Foz do Iguaçu e Paraná - A Itaipu Binacional fará aporte de US$ 285 milhões ao longo de 2026 — o equivalente a cerca de R$ 1,5 bilhão — para garantir a continuidade do valor vigente da tarifa de repasse de energia aos consumidores regulados das regiões Sul, Sudeste e Centro-Oeste.
Com a medida, a tarifa de repasse permanecerá em US$ 17,66 por kW/mês até dezembro de 2026, mesmo valor praticado desde 2024. As sucessivas reduções de tarifa tornaram Itaipu uma das fontes de energia mais econômicas e estratégicas, contribuindo para a modicidade tarifária.
Até 2021, a tarifa de repasse da energia de Itaipu permaneceu estável, com média de US$ 27,86 por kW/mês.

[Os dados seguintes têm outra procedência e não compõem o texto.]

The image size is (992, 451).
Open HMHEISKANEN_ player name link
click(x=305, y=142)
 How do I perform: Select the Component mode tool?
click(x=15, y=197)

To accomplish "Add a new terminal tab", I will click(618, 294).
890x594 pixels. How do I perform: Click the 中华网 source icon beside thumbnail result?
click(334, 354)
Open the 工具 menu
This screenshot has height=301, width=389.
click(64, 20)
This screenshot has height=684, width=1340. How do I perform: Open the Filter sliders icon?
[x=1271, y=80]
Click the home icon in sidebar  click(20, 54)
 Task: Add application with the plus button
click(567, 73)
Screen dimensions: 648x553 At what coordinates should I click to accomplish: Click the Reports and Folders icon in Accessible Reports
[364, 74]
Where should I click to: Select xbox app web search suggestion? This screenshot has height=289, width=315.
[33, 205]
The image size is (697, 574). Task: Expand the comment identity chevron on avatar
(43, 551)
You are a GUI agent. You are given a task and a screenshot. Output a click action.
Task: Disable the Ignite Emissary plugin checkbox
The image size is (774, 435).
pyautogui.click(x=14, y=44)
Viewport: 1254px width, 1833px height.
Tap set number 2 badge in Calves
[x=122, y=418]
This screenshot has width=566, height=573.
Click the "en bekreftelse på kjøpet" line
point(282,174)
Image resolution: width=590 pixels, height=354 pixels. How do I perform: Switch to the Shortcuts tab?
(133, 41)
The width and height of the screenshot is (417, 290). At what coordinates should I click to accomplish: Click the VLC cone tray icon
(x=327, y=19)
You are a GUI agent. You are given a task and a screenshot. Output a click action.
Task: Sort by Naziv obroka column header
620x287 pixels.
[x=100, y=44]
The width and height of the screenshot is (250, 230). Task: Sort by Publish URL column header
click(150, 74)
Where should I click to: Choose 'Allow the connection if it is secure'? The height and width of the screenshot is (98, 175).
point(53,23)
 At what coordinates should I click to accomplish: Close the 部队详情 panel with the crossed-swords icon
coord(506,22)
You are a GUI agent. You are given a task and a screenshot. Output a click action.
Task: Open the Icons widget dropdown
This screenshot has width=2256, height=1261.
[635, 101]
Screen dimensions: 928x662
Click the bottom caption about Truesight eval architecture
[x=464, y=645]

A quitação da dívida de construção da usina, concluída em 2023, permitiu uma redução expressiva do valor, da ordem de 27,4%. Para o período de 2024 a 2026, a tarifa foi fixada em US$ 17,66 por kW/mês, o que representa uma queda acumulada de cerca de 36,6% em relação ao patamar anterior.
“Os resultados demonstram que Itaipu é muito mais do que uma usina: é um instrumento estratégico do Estado brasileiro para garantir energia limpa, segurança operativa, tarifas justas e alívio concreto no bolso do cidadão”, afirmou o diretor financeiro executivo da Itaipu, André Pepitone.
Energia
A energia de Itaipu em 2025 atingiu o valor de R$ 221,30 por MWh, posicionando-se abaixo das usinas sob regime de cotas definidas pela Lei nº 12.783/2013, fixadas em R$ 222,59 por MWh, e significativamente inferior ao custo médio do Ambiente de Contratação Regulada (ACR) em 2025, estabelecido pela Agência Nacional de Energia Elétrica (ANEEL) em R$ 307,29 por MWh. A competitividade é ainda mais evidente quando comparada ao ACR médio projetado pela ANEEL para 2026, de R$ 342,71 por MWh, reforçando o papel de Itaipu como instrumento relevante de modicidade tarifária, previsibilidade e estabilidade do portfólio das distribuidoras.
Na análise dos contratos firmados em leilões de energia realizados nos últimos dez anos pela CCEE, o desempenho é ainda mais expressivo: em 2025, o custo da energia de Itaipu ficou 33,5% abaixo da média dos leilões, que foi de R$ 362,20/MWh.
Além do fator preço, Itaipu atua como pilar de estabilidade para o Sistema Elétrico Brasileiro. Itaipu gera energia exatamente onde ela é mais necessária: no Sudeste, região que concentra o maior consumo de eletricidade do país. Enquanto o Norte e o Nordeste têm hoje grande oferta de energia, especialmente de fontes como o sol e o vento, Itaipu ajuda a manter o equilíbrio do sistema elétrico nacional ao reforçar o abastecimento no Sudeste.
A tarifa a ser adotada a partir de 2027 dependerá de consenso binacional, respeitando o Tratado de Itaipu. As negociações da revisão do Anexo C do Tratado de Itaipu foram retomadas pelas chancelarias de Brasil e Paraguai. O governo brasileiro defende a continuidade da redução tarifária, especialmente após a quitação da dívida de construção da usina em 2023. Qualquer alteração somente poderá ser implementada mediante consenso entre os dois governos.
Usina de Itaipu fecha 2025 com produção de 72,879 milhões de MWh
A usina de Itaipu fechou o ano de 2025 com uma produção de 72.879.287 megawatts-hora (MWh), o que representa 8,63% a mais que no ano de 2024. A maior geração decorreu de uma afluência 8,57% maior neste ano, associada a uma maior demanda dos sistemas elétricos brasileiro e paraguaio. O montante seria suficiente para Itaipu abastecer todo o planeta por um dia inteiro, ou a região Sudeste do Brasil por 3 meses e meio. Do total produzido em 2025, 36% foram destinados ao Paraguai, respondendo pelo atendimento de aproximadamente 87% do consumo do país. Já os demais 64% foram consumidos pelo Brasil, o que representou cerca de 7% de toda a energia utilizada pelo país.